La gestion des écrans durant le confinement a été au coeur des discussions. Les écrans ont aidé les jeunes, mais également les parents, à garder le lien avec l’extérieur, bien que les jeunes ont rapporté que les écrans ne remplaçaient en aucun cas les contacts en personne. Une augmentation de l’usage des écrans a été rapportée chez les jeunes, mais également chez les parents. Les temps en famille ont souvent été rapportés, parfois même comme des alternatives aux écrans, des alternatives très appréciées par la plupart des jeunes. Les activités en extérieur, notamment grâce à la météo clémente lors du premier confinement, ont permis de vivre cette période plus sereinement, que cela soit pour les parents ou les jeunes.
Nous avons relevé plusieurs stratégies d’adaptation afin de mieux vivre le confinement : établir une organisation pour la vie en communauté et assurer un rythme de vie, créer de nouveaux moyens de se saluer, essayer des nouvelles activités, ne plus regarder les informations ou se permettent de ne voir que certain·es ami·es en personne. Des sentiments d’ennui, de solitude et de lassitude ont, néanmoins, été rapportés par plusieurs jeunes. Nous avons également relevé une pression de bien réussir son confinement.
Les projections futures sont devenues difficiles, que cela soit pour les jeunes ou les parents. Pour l’avenir, des inquiétudes ont été émises par les jeunes, surtout par rapport à leur perspective académique. Néanmoins, ces craintes concernaient avant tout un avenir proche démontrant que les jeunes vivent davantage cette pandémie au jour le jour et ne projettent pas forcément sur le long terme. Les jeunes ont peu mentionné de craintes quant à l’avenir de leur famille et encore moins quant à l’aspect économique. Pour les parents, l’avenir de leur(s) enfant(s) faisait partie de leurs plus grandes craintes.

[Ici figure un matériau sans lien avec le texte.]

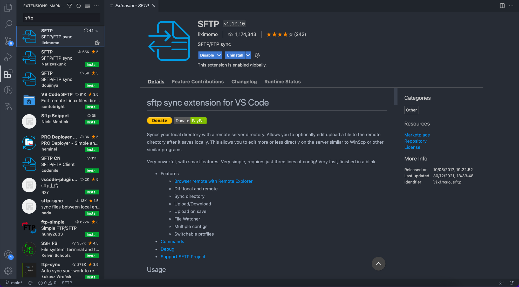Toggle globally enabled state via settings gear

coord(257,55)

Les personnes qui vivaient déjà des situations problématiques avant la pandémie ont vu leurs difficultés augmenter durant cette période. La crise sanitaire a amplifié les écarts déjà existants en termes d’inégalités et de besoins entre les individus. Alors qu’ils·elles ont été les grand·es oublié·es de cette pandémie, les adolescent·es sont pourtant les adultes de demain et devront, immanquablement, continuer à vivre et à se construire avec les conséquences de cette crise sanitaire. L’adolescence étant déjà une phase de vie transitoire pouvant présenter de nombreux défis, notamment au niveau développemental, il est essentiel d’accompagner, de soutenir et d’écouter les jeunes pour éviter les souffrances psychiques post-pandémiques et des débuts difficiles dans une vie d’adulte.